Segundo as autoridades de segurança da Bélgica,
por mais de uma década Zerkani foi um elemento central da rede terrorista que
abasteceu com conselhos, dinheiro, armas e explosivos jovens muçulmanos de
origem europeia ansiosos para combater na Síria e na Somália ou para causar
destruição na Europa. Investigadores citam Abdelhamid Abaaoud, 28 anos,
apontado como comandante operacional dos ataques em Paris (morto cinco dias
depois pelo polícia francesa) e Najim Laachraoui, 25, um dos homens-bomba
suicida nos atentados em Bruxelas e que igualmente esteve envolvido com o
massacre na capital francesa. Abaaoud já
tinha sido preso três vezes por assalto e outros delitos e Laachraoui - que
chegou a estudar engenharia na Universidade Livre de Bruxelas, mas não concluiu
o curso – esteve na Síria, em 2013, nas fileiras do Estado Islâmico lutando
contra o regime de Bashar al-Assad.
Outros
envolvidos com Zerkani seriam Mohamed Abrini, 31 anos, preso acusado de ter
participado dos ataques em Bruxelas e morador do distrito de Molenbeek, e Reda Kriket, um francês de 34 anos, preso em março deste ano pela
polícia francesa, suspeito de estar planejando um ataque iminente e “sem
precedentes”. Em seu apartamento foi apreendido documentos falsos, produtos químicos
e um arsenal de armas e explosivos semelhantes aos usados nos ataques em Paris
e Bruxelas.
Com 1,6
bilhão de praticantes (23% da população mundial), o islamismo tem maioria
religiosa em 49 nações.
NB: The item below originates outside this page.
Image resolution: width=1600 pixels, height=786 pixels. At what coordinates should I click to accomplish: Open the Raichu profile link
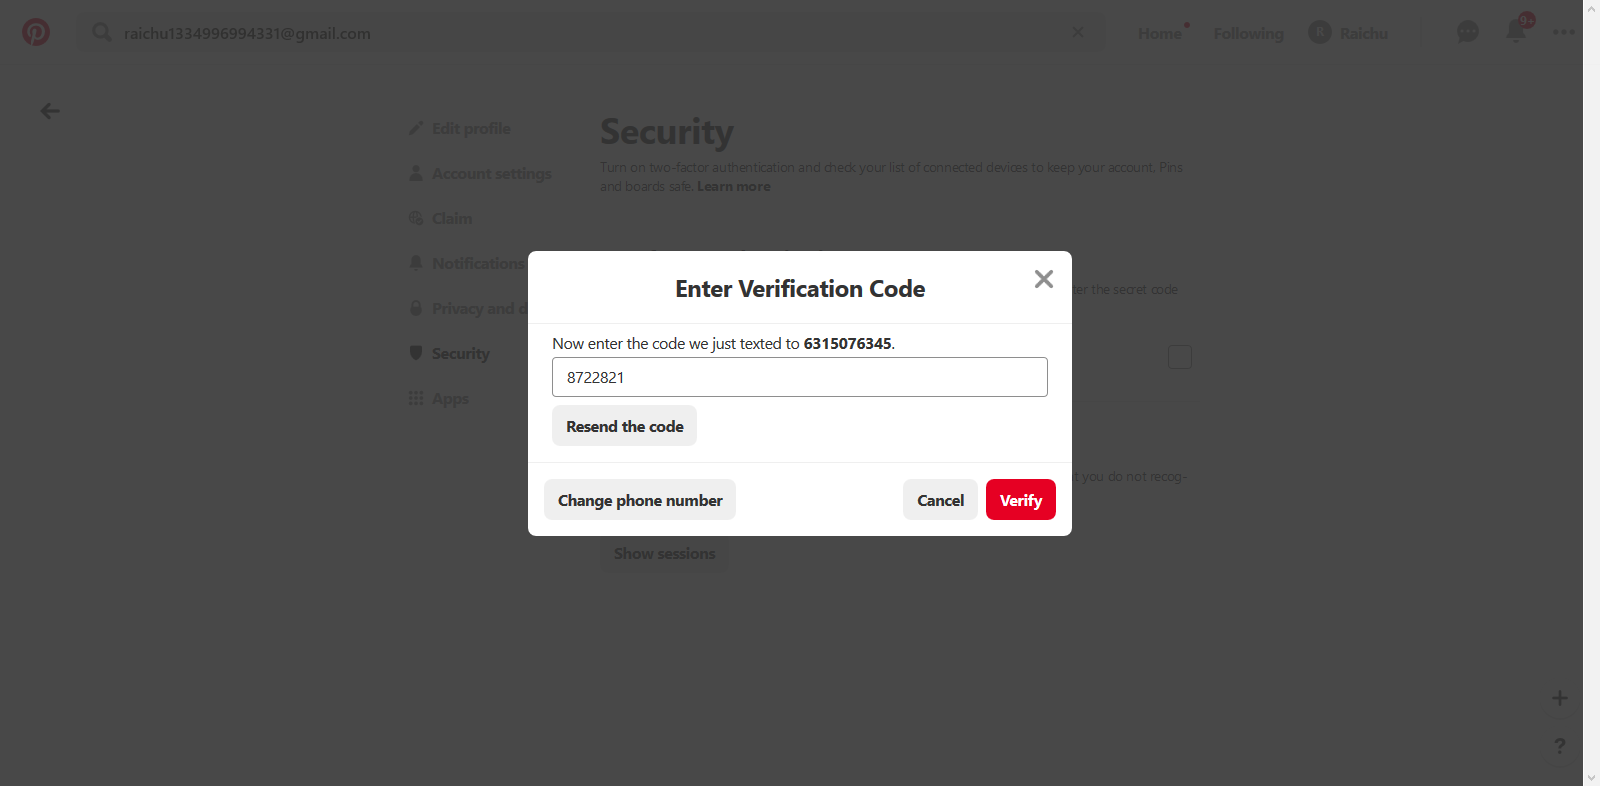click(x=1349, y=33)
A previsão para os próximos 35 anos é que haja um
crescimento considerável desse grupo religioso, em virtude de sua maior taxa de
fertilidade e de população jovem. Um estudo demográfico realizado pelo “Pew
Reseach Center”, de Washington, em 2015, sobre o futuro das religiões (Global
Religious Futures) calcula que em
2050 o Islã terá 2,76 bilhões de seguidores (29,7%), aproximando-se dos 2,91
bilhões de cristãos que irão compor os 31,4% da população global.